§ **Records to use**:
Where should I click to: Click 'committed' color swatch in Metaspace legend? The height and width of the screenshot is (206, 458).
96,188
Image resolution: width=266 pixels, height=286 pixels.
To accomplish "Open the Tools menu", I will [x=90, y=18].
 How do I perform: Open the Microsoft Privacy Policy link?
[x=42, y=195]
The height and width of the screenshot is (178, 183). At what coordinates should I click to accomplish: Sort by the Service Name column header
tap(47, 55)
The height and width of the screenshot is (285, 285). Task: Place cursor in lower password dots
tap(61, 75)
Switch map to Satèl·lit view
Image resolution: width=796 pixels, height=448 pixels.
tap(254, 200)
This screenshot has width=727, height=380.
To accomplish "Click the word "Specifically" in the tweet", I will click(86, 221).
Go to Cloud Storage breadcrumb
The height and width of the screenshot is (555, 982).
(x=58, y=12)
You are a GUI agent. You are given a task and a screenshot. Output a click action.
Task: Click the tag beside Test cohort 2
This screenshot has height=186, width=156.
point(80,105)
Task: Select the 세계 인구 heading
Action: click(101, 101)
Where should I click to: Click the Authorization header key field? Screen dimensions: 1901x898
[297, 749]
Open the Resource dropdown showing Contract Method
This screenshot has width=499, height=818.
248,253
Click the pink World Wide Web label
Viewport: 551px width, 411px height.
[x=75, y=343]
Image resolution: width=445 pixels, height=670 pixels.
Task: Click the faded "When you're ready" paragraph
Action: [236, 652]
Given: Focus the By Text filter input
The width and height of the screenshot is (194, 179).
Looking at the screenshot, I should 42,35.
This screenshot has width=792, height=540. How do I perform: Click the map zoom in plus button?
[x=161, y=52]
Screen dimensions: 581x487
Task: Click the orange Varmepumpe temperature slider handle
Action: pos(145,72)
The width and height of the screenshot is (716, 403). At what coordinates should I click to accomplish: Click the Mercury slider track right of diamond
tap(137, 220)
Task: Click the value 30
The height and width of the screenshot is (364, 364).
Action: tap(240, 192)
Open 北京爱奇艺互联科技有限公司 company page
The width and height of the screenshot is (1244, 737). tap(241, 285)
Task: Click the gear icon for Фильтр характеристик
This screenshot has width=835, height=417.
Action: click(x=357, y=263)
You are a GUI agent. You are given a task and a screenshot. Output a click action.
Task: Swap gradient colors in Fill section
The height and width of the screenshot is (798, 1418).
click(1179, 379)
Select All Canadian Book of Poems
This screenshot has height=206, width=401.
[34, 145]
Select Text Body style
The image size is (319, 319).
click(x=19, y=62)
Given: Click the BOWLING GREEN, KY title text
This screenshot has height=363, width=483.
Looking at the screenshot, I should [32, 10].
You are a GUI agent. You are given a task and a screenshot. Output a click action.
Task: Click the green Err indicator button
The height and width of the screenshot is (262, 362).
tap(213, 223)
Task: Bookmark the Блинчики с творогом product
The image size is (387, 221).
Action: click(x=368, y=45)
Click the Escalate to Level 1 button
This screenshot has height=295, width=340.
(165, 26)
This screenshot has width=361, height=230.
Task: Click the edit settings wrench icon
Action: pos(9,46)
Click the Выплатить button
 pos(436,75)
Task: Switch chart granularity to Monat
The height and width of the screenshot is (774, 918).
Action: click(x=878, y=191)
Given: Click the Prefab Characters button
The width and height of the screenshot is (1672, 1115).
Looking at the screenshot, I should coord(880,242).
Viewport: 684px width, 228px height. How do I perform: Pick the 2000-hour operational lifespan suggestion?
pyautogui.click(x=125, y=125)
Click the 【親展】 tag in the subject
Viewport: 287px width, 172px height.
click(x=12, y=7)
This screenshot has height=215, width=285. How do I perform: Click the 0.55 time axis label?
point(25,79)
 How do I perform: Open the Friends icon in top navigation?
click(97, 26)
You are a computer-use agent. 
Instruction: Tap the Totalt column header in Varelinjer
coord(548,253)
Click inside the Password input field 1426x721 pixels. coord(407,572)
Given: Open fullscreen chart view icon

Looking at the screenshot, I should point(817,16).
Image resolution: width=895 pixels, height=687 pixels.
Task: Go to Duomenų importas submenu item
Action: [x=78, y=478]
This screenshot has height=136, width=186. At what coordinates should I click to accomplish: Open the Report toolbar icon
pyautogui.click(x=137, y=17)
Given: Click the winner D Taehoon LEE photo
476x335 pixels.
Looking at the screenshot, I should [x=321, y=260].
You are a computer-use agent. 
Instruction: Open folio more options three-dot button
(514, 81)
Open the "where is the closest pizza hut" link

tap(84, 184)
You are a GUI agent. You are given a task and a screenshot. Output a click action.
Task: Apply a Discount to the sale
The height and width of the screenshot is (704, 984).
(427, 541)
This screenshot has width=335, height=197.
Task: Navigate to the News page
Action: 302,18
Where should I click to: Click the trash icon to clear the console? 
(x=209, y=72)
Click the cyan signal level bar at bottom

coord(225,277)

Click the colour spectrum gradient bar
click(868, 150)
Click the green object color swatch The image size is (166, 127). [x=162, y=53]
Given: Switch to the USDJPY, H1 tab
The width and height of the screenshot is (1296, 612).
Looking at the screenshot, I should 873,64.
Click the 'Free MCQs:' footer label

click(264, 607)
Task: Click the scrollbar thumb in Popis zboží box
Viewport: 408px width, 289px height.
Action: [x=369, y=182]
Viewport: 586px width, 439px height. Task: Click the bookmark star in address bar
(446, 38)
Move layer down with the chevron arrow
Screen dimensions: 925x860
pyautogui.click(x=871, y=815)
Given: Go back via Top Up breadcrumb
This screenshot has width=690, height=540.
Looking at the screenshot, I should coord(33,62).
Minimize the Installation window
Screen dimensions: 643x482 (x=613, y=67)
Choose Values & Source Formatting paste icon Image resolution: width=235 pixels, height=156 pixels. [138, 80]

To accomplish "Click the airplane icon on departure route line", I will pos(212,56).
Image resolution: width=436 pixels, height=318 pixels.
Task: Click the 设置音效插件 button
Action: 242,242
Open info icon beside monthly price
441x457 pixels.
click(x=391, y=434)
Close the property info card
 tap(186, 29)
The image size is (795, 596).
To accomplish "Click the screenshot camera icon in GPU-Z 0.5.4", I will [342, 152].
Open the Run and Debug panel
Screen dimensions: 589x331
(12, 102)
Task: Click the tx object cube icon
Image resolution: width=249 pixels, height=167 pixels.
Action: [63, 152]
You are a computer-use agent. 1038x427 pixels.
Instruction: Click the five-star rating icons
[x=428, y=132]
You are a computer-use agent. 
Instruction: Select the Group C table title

§ **Exercise description**: The full listing above needs to be given again exactly.

§ **Exercise answer**:
Where should I click to: Click 'committed' color swatch in Metaspace legend? The height and width of the screenshot is (206, 458).
96,188
Image resolution: width=266 pixels, height=286 pixels.
To accomplish "Open the Tools menu", I will [x=90, y=18].
 How do I perform: Open the Microsoft Privacy Policy link?
[x=42, y=195]
The height and width of the screenshot is (178, 183). At what coordinates should I click to accomplish: Sort by the Service Name column header
tap(47, 55)
The height and width of the screenshot is (285, 285). Task: Place cursor in lower password dots
tap(61, 75)
Switch map to Satèl·lit view
Image resolution: width=796 pixels, height=448 pixels.
tap(254, 200)
This screenshot has width=727, height=380.
To accomplish "Click the word "Specifically" in the tweet", I will click(86, 221).
Go to Cloud Storage breadcrumb
The height and width of the screenshot is (555, 982).
(x=58, y=12)
You are a GUI agent. You are given a task and a screenshot. Output a click action.
Task: Click the tag beside Test cohort 2
This screenshot has height=186, width=156.
point(80,105)
Task: Select the 세계 인구 heading
Action: click(101, 101)
Where should I click to: Click the Authorization header key field? Screen dimensions: 1901x898
[297, 749]
Open the Resource dropdown showing Contract Method
This screenshot has width=499, height=818.
248,253
Click the pink World Wide Web label
Viewport: 551px width, 411px height.
[x=75, y=343]
Image resolution: width=445 pixels, height=670 pixels.
Task: Click the faded "When you're ready" paragraph
Action: [236, 652]
Given: Focus the By Text filter input
The width and height of the screenshot is (194, 179).
Looking at the screenshot, I should 42,35.
This screenshot has width=792, height=540. How do I perform: Click the map zoom in plus button?
[x=161, y=52]
Screen dimensions: 581x487
Task: Click the orange Varmepumpe temperature slider handle
Action: pos(145,72)
The width and height of the screenshot is (716, 403). At what coordinates should I click to accomplish: Click the Mercury slider track right of diamond
tap(137, 220)
Task: Click the value 30
The height and width of the screenshot is (364, 364).
Action: tap(240, 192)
Open 北京爱奇艺互联科技有限公司 company page
The width and height of the screenshot is (1244, 737). tap(241, 285)
Task: Click the gear icon for Фильтр характеристик
This screenshot has width=835, height=417.
Action: click(x=357, y=263)
You are a GUI agent. You are given a task and a screenshot. Output a click action.
Task: Swap gradient colors in Fill section
The height and width of the screenshot is (798, 1418).
click(1179, 379)
Select All Canadian Book of Poems
This screenshot has height=206, width=401.
[34, 145]
Select Text Body style
The image size is (319, 319).
click(x=19, y=62)
Given: Click the BOWLING GREEN, KY title text
This screenshot has height=363, width=483.
Looking at the screenshot, I should [32, 10].
You are a GUI agent. You are given a task and a screenshot. Output a click action.
Task: Click the green Err indicator button
The height and width of the screenshot is (262, 362).
tap(213, 223)
Task: Bookmark the Блинчики с творогом product
The image size is (387, 221).
Action: click(x=368, y=45)
Click the Escalate to Level 1 button
This screenshot has height=295, width=340.
(165, 26)
This screenshot has width=361, height=230.
Task: Click the edit settings wrench icon
Action: pos(9,46)
Click the Выплатить button
 pos(436,75)
Task: Switch chart granularity to Monat
The height and width of the screenshot is (774, 918).
Action: click(x=878, y=191)
Given: Click the Prefab Characters button
The width and height of the screenshot is (1672, 1115).
Looking at the screenshot, I should coord(880,242).
Viewport: 684px width, 228px height. How do I perform: Pick the 2000-hour operational lifespan suggestion?
pyautogui.click(x=125, y=125)
Click the 【親展】 tag in the subject
Viewport: 287px width, 172px height.
click(x=12, y=7)
This screenshot has height=215, width=285. How do I perform: Click the 0.55 time axis label?
point(25,79)
 How do I perform: Open the Friends icon in top navigation?
click(97, 26)
You are a computer-use agent. 
Instruction: Tap the Totalt column header in Varelinjer
coord(548,253)
Click inside the Password input field 1426x721 pixels. coord(407,572)
Given: Open fullscreen chart view icon

Looking at the screenshot, I should point(817,16).
Image resolution: width=895 pixels, height=687 pixels.
Task: Go to Duomenų importas submenu item
Action: [x=78, y=478]
This screenshot has height=136, width=186. At what coordinates should I click to accomplish: Open the Report toolbar icon
pyautogui.click(x=137, y=17)
Given: Click the winner D Taehoon LEE photo
476x335 pixels.
Looking at the screenshot, I should [x=321, y=260].
You are a computer-use agent. 
Instruction: Open folio more options three-dot button
(514, 81)
Open the "where is the closest pizza hut" link

tap(84, 184)
You are a GUI agent. You are given a task and a screenshot. Output a click action.
Task: Apply a Discount to the sale
The height and width of the screenshot is (704, 984).
(427, 541)
This screenshot has width=335, height=197.
Task: Navigate to the News page
Action: 302,18
Where should I click to: Click the trash icon to clear the console? 
(x=209, y=72)
Click the cyan signal level bar at bottom

coord(225,277)

Click the colour spectrum gradient bar
click(868, 150)
Click the green object color swatch The image size is (166, 127). [x=162, y=53]
Given: Switch to the USDJPY, H1 tab
The width and height of the screenshot is (1296, 612).
Looking at the screenshot, I should 873,64.
Click the 'Free MCQs:' footer label

click(264, 607)
Task: Click the scrollbar thumb in Popis zboží box
Viewport: 408px width, 289px height.
Action: [x=369, y=182]
Viewport: 586px width, 439px height. Task: Click the bookmark star in address bar
(446, 38)
Move layer down with the chevron arrow
Screen dimensions: 925x860
pyautogui.click(x=871, y=815)
Given: Go back via Top Up breadcrumb
This screenshot has width=690, height=540.
Looking at the screenshot, I should coord(33,62).
Minimize the Installation window
Screen dimensions: 643x482 (x=613, y=67)
Choose Values & Source Formatting paste icon Image resolution: width=235 pixels, height=156 pixels. [138, 80]

To accomplish "Click the airplane icon on departure route line", I will pos(212,56).
Image resolution: width=436 pixels, height=318 pixels.
Task: Click the 设置音效插件 button
Action: 242,242
Open info icon beside monthly price
441x457 pixels.
click(x=391, y=434)
Close the property info card
 tap(186, 29)
The image size is (795, 596).
To accomplish "Click the screenshot camera icon in GPU-Z 0.5.4", I will [342, 152].
Open the Run and Debug panel
Screen dimensions: 589x331
(12, 102)
Task: Click the tx object cube icon
Image resolution: width=249 pixels, height=167 pixels.
Action: [63, 152]
You are a computer-use agent. 1038x427 pixels.
Instruction: Click the five-star rating icons
[x=428, y=132]
You are a computer-use agent. 
Instruction: Select the Group C table title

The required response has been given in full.